-- Problem description --
Your task is to filter the data below down to the lines holding "Open".

-- Supplied entries --
####################

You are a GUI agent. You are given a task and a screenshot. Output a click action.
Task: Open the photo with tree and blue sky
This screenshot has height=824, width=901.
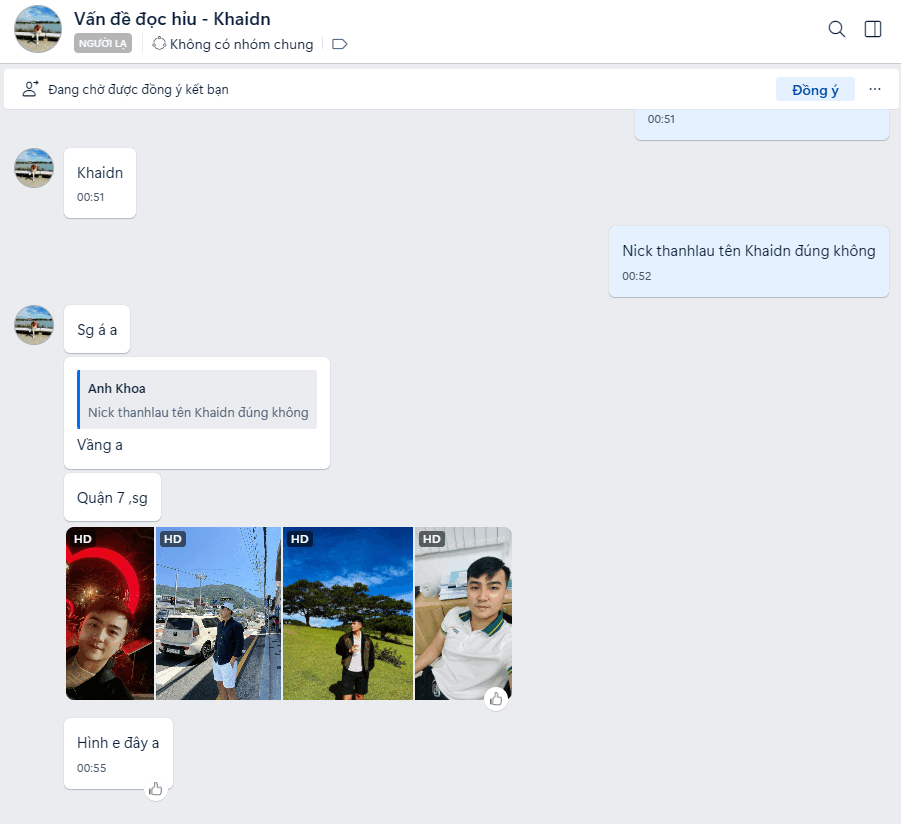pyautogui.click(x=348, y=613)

####################

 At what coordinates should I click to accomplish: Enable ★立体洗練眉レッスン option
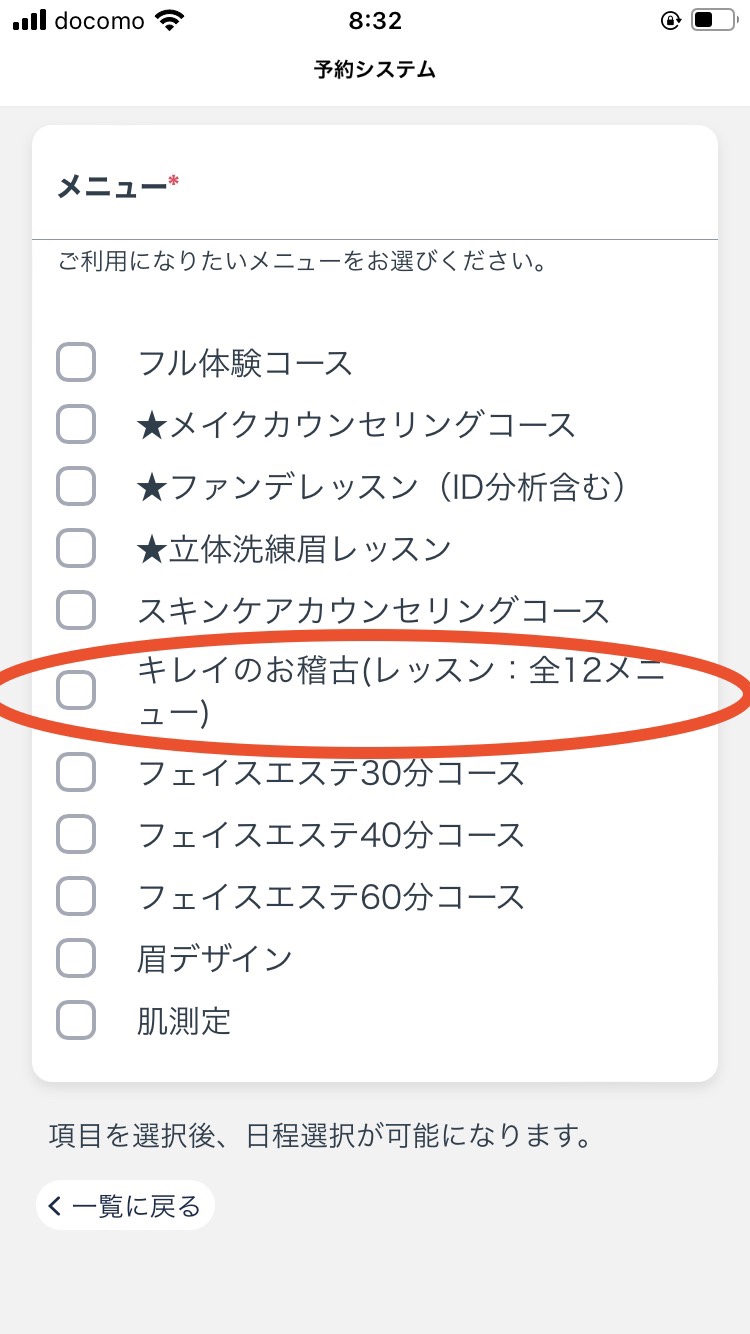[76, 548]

####################

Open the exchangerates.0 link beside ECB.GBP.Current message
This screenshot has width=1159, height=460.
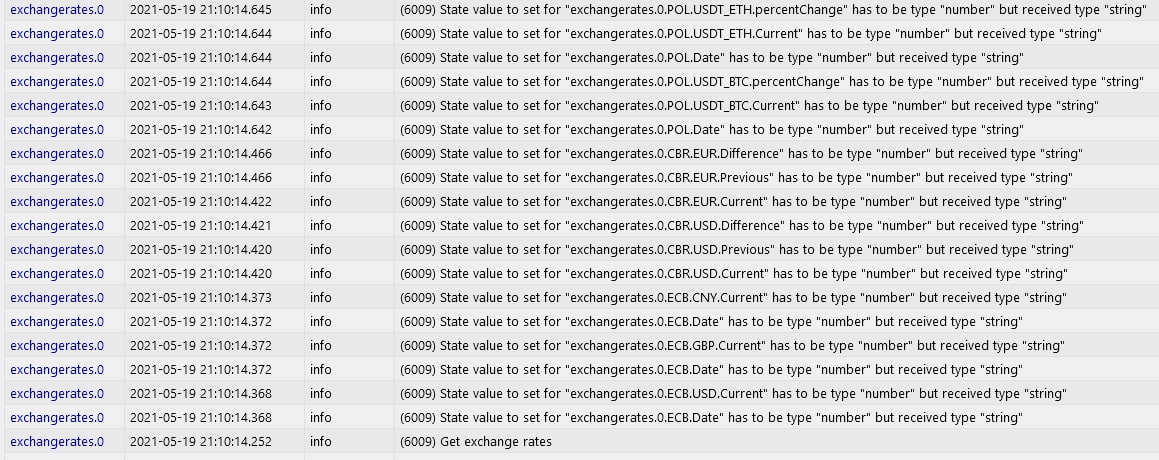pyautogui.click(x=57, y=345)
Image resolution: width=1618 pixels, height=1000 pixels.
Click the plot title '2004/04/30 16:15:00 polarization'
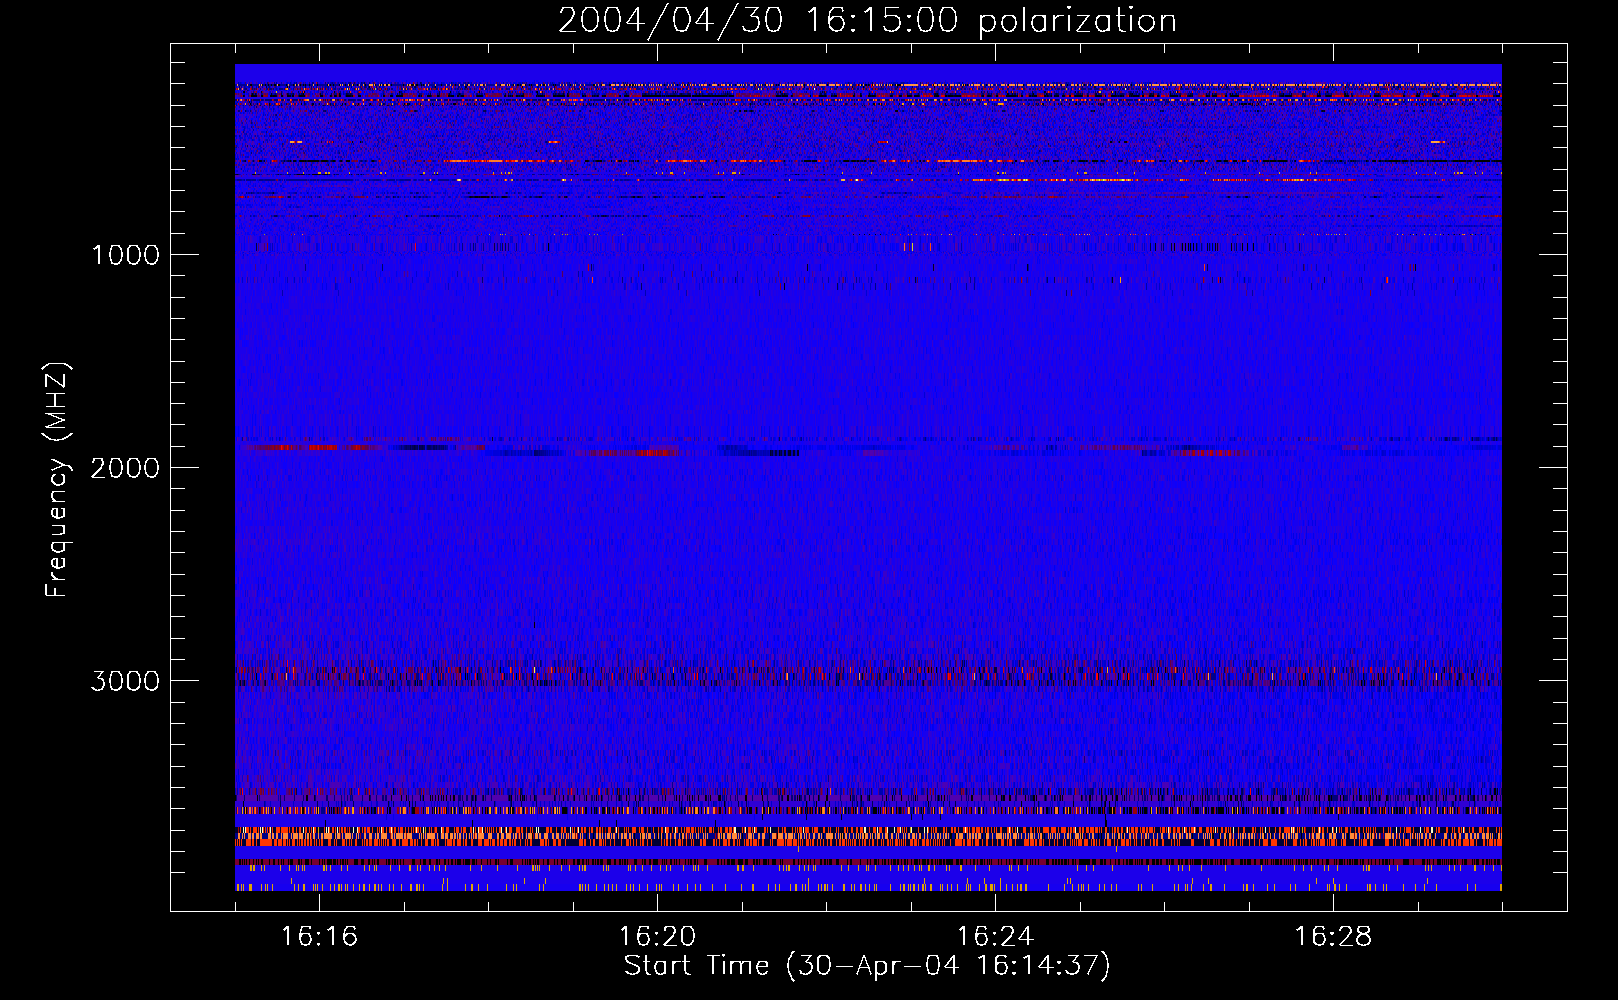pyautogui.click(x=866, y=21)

####################

-- Result of this task --
Task: Open the photo with tree and blue sky
Open the exchangerates.0 link beside ECB.GBP.Current message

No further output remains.